But first, the results of the Heater Hunting Quiz:
2 of you voted for A. Wrong.
5 of you voted for B (shooting from a warm car along Hole in the Wall Road) – and you were CORRECT.
6 of you voted for C, a drinking game at Ralph Heater’s Pub - and I was gratified because I thought it was a very clever game. One suggestion was to use beer soaked spitballs in the straw shooters for extra flavor in the baked potato. BUT WRONG.
1 of you voted for D, which wasn’t even an option.
I thank you all.
And now the Farm News:
The bees are bringing in bright yellow pollen from the super tall sunflowers.
This should come as no surprise.
Even more interesting was to watch the bees (along with yellowjackets, bumble bees and even pollinating flies) collecting nectar from the porcelain berry flowers.
The porcelain berry (Ampelopsis brevipedunculata )has overgrown much of the field. At first I thought it was Wild Grape (Vitis vinifera subsp. sylvestris ) but it is not, because in fact Wild Grape looks a lot like a cultivated grape, and also is edible, which porcelain berry is not. Unless you are a bee. Then I thought it might be Jewelweed (a puzzling member of the Impatiens genus of the Balsaminiceae family), which is very good for alleviating the pain and itch of poison ivy. But it is not; jewel berry has a small yellow or orange flower that looks almost orchid-like.
My brain just wasn’t coming up with the right name. Then CSB suggested I Google “invasive vine on the Saw Mill Parkway” and ta-da, the porcelain berry it is. Extremely invasive, and having no merits except this important one: the bees love it in late August.
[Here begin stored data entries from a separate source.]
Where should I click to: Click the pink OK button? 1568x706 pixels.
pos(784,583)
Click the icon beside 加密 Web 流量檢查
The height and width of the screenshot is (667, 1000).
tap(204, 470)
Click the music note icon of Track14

In Clucker Hall, the chickens are getting plumper and plumber. In order to encourage egg production (any day or week now) someone suggested placing a wooden egg in their nesting box to give them the right idea. I couldn’t find any wooden eggs in the pantry, but I did find three colored marble eggs that my grandmother used for some arcane purpose now forgotten. So I gingerly nestled them in the pine shavings lining the nesting boxes, and we await the big ovarian moment.
The less said about Dodder ( Cuscata and Grammica), the better.